Wow! What a beauty. Congratulations on a great hunt.


----------



## Dennis (Nov 1, 2014)

That's a fine buck swamper


----------



## bowhunterdavid (Nov 1, 2014)

congrats RC thats a fine buck


----------



## John Cooper (Nov 1, 2014)

Mighty fine RC. .... mighty fine! !!!!!!!!!!


----------



## Rix56 (Nov 1, 2014)

*Wow, what a public land trophy*

Beautiful deer, way to go


----------



## 2wheelfoster (Nov 1, 2014)

Way to go RC!


----------



## BBowman (Nov 2, 2014)

Robert, you are very deserving of such a fine buck. He's been long over due. Congrats cuz!


----------



## Glenn (Nov 2, 2014)

Beautiful Buck! Congratulations! 

He looks bigger than 175lbs...


----------



## chenryiv (Nov 2, 2014)

Way to go!! Congrats RC!!


----------



## Al33 (Nov 2, 2014)

Your time and effort preparing for your hunt obviously paid off big time. Congratulations RC, well deserved and beautiful buck.

You boys at Horse Creek have been tearing them up this year. I have really enjoyed reading about all the success stories and other tidbits here and on FB.


----------



## Stump Shooter (Nov 2, 2014)

Congrats RC, nice buck.


----------



## Mudfeather (Nov 2, 2014)

You are a picture of hard hunting and a God given ability honed and sharpened to an above average predator...

Happy for you my friend!!


----------



## Allen Oliver (Nov 2, 2014)

Fine Buck RC. I really enjoyed Hunting with you this past week. Especially being able to share in helping you pack out the MOJO Ten. Congrats again Brother.


----------



## SELFBOW (Nov 2, 2014)

Nice buck RC and well deserved. That area sounds special.....


----------



## ALwoodsman (Nov 2, 2014)

Congrats on a nice buck!


----------



## Munkywrench (Nov 2, 2014)

Awesome RC. He sure is a brute. That's how you turn boot leather into food right there


----------



## Jayin J (Nov 2, 2014)

RC way to go.   Awesome Rack too.   Congrats Buddy!


----------



## stick-n-string (Nov 2, 2014)

Man that's awesome!! What a great public land buck!


----------



## swackinswampdonkeys (Nov 2, 2014)

Dang this gets me fired up just reading the story, I bet it was a hunt that could never be forgotten! Congrats on a awesome deer, can't say it surprises me though coming from you Mr. RC!!


----------



## Todd Cook (Nov 2, 2014)

Mighty fine buck! You don't see to many like that fall to the longbow. Congratulations.


----------



## Pointpuller (Nov 2, 2014)

Awesome buck, sounds like he was a well deserved trophy.  Congrats and thanks for the great story.


----------



## GrayG (Nov 3, 2014)

That's a wall hanger for sure! Congratulations RC and well deserved!


----------



## bam_bam (Nov 3, 2014)

that was a heck of a deer. Glad I was there to be able to see it first hand. Congrats Robert.


----------



## Slasher (Nov 4, 2014)

*Thanks for sharing...*

As always a pleasure to read your tales of 
DeerSlaying!!!

A dandy public land swamp buck!!!


Over the years... reading RC's words of wisdom...both on here and on tradgang- I realized that 
if Mr Carter would write a book... I'd buy it!!!

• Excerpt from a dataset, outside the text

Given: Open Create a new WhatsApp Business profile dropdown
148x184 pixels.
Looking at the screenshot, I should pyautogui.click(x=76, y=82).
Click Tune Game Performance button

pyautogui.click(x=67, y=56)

RC- you do it year after year... you scout... you go farther, you go deeper, and you slay so fine animals...
A showman for the old addage,  "The harder I work, the luckier I get!!!"


----------



## robert carter (Nov 5, 2014)

Thank you guys for the comments. I appreciate the nice words . I get lucky a lot. Martin that is a special place. In a 100 yard circle of that tree I climbed I have killed a  at least a dozen pigs and a few deer. There have been  other racked bucks shot there with stickbows as well. John and Chris have killed a lot of critters there , I just happen to hunt it this time . RC


----------



## eman1885 (Nov 5, 2014)

nice buck!


----------



## JBranch (Nov 5, 2014)

You, sir, are in a league of your own. It was nice to meet you at Horse Creek, thanks for all that you did for the hunters in camp. Congrats on a well deserved trophy!!


----------



## OconeeDan (Nov 6, 2014)

That's a really nice buck!  Way to go!
Dan


----------